Content starts
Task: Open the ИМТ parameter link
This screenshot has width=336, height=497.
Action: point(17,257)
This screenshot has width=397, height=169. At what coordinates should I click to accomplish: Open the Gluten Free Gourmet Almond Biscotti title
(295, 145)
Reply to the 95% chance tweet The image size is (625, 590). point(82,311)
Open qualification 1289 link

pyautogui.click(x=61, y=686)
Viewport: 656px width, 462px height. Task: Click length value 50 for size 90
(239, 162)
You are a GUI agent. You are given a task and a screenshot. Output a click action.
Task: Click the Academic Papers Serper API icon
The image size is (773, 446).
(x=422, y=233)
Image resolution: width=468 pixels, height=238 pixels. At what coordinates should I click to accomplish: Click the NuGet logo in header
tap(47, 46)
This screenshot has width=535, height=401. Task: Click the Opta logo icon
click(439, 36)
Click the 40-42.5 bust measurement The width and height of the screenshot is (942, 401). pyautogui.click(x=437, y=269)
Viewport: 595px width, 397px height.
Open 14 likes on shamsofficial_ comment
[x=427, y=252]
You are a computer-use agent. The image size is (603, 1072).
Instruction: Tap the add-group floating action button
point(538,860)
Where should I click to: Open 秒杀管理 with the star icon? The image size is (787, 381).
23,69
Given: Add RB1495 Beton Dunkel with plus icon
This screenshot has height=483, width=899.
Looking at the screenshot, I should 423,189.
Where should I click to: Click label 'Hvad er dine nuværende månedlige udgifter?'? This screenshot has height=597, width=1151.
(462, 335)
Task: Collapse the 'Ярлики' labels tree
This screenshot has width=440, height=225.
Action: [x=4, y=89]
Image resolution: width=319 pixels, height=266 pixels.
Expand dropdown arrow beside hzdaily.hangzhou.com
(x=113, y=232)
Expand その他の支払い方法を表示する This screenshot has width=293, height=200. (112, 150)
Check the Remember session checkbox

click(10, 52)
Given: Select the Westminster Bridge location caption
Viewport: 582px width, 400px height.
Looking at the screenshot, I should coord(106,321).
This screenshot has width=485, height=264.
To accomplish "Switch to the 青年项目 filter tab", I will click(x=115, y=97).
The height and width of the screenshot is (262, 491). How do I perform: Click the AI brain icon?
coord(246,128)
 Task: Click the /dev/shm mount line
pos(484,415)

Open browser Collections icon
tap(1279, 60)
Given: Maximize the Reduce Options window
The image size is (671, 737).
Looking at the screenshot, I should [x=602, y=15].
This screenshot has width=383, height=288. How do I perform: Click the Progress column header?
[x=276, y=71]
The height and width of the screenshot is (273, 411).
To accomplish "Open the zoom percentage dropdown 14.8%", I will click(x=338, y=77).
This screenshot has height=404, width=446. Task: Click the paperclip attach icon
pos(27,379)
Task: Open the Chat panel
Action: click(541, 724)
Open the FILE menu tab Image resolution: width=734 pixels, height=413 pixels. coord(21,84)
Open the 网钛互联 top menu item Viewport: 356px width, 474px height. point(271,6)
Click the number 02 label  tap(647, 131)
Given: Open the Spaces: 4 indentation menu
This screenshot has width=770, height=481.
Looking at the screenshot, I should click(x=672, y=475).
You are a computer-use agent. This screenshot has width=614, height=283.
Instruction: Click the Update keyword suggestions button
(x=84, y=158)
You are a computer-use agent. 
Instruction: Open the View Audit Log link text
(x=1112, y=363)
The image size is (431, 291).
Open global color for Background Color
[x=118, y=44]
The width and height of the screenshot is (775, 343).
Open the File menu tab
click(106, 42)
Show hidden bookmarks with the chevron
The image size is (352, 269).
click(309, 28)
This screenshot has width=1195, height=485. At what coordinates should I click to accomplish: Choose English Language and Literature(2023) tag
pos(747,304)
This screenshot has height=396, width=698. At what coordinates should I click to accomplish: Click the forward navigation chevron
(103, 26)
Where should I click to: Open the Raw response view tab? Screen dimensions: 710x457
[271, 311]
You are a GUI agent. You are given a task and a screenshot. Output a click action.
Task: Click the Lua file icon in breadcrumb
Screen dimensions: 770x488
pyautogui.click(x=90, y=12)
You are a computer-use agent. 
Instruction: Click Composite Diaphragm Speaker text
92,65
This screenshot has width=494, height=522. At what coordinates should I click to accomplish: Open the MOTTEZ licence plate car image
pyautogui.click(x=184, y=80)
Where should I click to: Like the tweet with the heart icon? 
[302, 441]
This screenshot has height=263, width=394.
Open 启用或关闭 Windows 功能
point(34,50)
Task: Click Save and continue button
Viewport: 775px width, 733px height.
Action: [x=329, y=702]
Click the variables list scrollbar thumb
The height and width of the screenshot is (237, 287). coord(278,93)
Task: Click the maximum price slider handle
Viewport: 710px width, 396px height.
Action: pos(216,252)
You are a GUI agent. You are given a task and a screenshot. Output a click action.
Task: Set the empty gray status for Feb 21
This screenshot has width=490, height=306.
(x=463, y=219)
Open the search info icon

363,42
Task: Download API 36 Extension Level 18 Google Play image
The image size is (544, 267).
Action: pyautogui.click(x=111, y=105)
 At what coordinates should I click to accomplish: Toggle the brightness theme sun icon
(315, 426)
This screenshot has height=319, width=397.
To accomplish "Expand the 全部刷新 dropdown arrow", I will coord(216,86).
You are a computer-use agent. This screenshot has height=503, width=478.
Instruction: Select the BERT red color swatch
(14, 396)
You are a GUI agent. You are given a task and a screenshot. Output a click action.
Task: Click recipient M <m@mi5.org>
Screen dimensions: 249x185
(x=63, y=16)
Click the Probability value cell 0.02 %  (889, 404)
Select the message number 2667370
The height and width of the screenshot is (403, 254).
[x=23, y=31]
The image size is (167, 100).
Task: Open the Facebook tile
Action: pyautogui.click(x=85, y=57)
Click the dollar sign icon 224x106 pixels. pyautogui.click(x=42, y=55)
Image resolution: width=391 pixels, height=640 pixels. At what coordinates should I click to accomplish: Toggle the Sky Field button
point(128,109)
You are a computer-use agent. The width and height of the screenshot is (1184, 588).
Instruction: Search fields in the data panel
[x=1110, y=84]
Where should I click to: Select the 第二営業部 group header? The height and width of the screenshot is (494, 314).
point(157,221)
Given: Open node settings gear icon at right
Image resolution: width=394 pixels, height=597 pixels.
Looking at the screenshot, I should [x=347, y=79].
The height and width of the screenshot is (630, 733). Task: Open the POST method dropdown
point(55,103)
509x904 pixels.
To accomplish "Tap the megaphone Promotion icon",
Content ends
## TASK REQUIREMENTS
Your answer should be a single number: the count of lines in the listing that hold "will".

## OUTPUT OF THE TASK
3